Tarea A
Reproduce tal cual el fragmento sobre el teatro y la ironía de la guerra, desde "En conclusión, el" hasta "de la humanidad.".
Tarea B
En el fragmento sobre el teatro y la ironía de la guerra, ¿en qué se transforma el tablado?
Tarea C
¿Cómo seguiría el fragmento sobre el teatro y la ironía de la guerra? Escribe la parte que viene después de su última oración.

Fragmento citado
● ● ● ● ●
Los de arriba siempre han manejado a la gente; su inocencia solo les sirve a ellos.

VIRGEN:

No te digo que no, pero ahora el país parece un cementerio, con un vacío aún más grande que el que dejaron los corruptos.

MATEO:      

(Irónico) No te preocupes por eso. Cuando lleguen la “paz” y el «progreso» de la mano, levantarán un centro comercial con un monolito en honor a un niño asesinado, para hacerlo más atractivo.

En conclusión, el arte teatral ha convertido la ironía de la guerra en un arma letal para exponer esas verdades incómodas que nadie quiere admitir. Con su risa amarga y su crítica feroz, el tablado se transforma en un espejo distorsionado donde el poder y sus promesas huecas de paz quedan al desnudo. Porque, seamos realistas: a pesar de que la guerra es un drama trágico, no deja de ser, en esencia, la perversa broma de la humanidad.
● ● ● ● ●
Registros guardados
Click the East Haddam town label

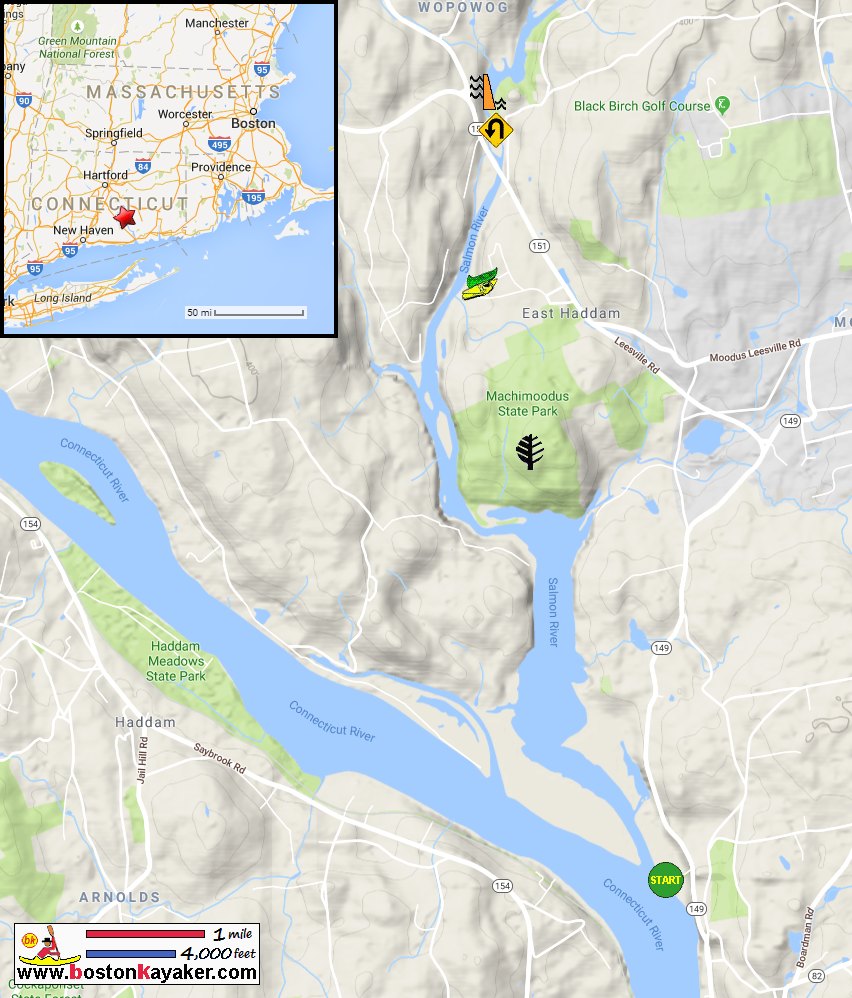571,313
● ● ● ● ●
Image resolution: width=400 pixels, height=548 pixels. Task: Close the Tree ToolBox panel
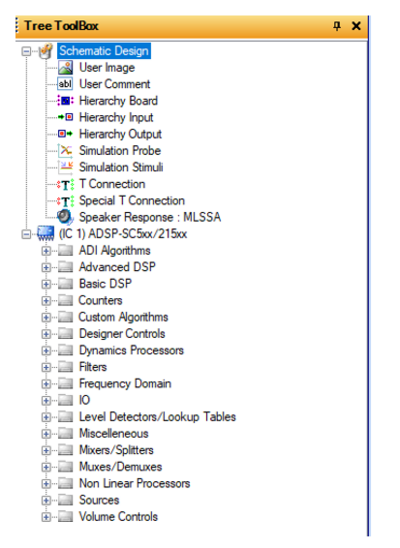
● ● ● ● ●
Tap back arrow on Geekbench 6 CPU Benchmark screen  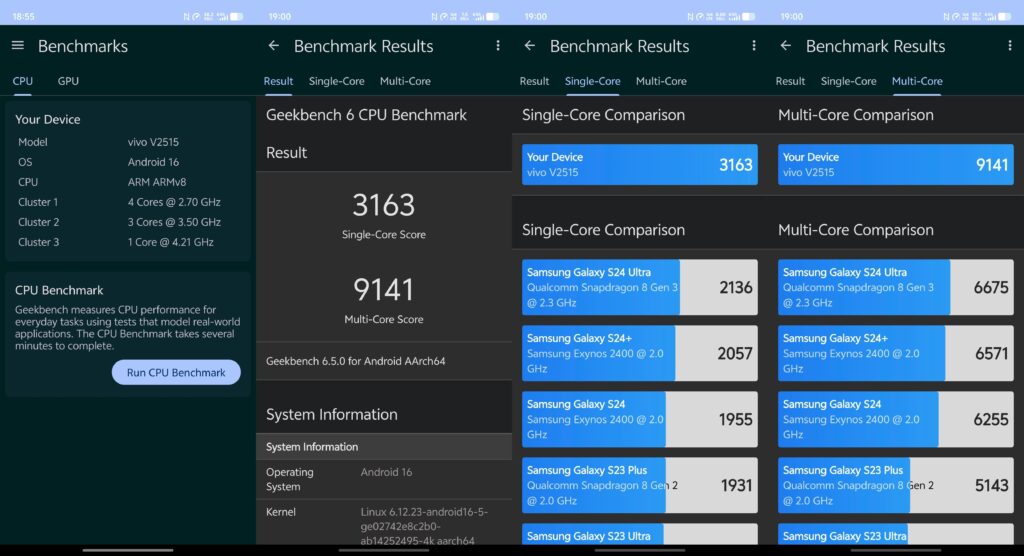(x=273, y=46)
● ● ● ● ●
Respuesta A
En conclusión, el arte teatral ha convertido la ironía de la guerra en un arma letal para exponer esas verdades incómodas que nadie quiere admitir. Con su risa amarga y su crítica feroz, el tablado se transforma en un espejo distorsionado donde el poder y sus promesas huecas de paz quedan al desnudo. Porque, seamos realistas: a pesar de que la guerra es un drama trágico, no deja de ser, en esencia, la perversa broma de la humanidad.

Respuesta B
En un espejo distorsionado donde el poder y sus promesas huecas de paz quedan al desnudo.

Respuesta C
Es como si el teatro, en su sabiduría caótica, nos susurrara al oído que, a fin de cuentas, somos marionetas en un espectáculo grotesco, donde los titiriteros son los mismos que nos llevan a la guerra. Así que, ¡brindemos por el absurdo de nuestra condición! A la postre, la única forma de enfrentar la locura es reírnos de ella, porque si no lo hacemos, ¿quién sabe qué más nos depara este gran teatro del mundo?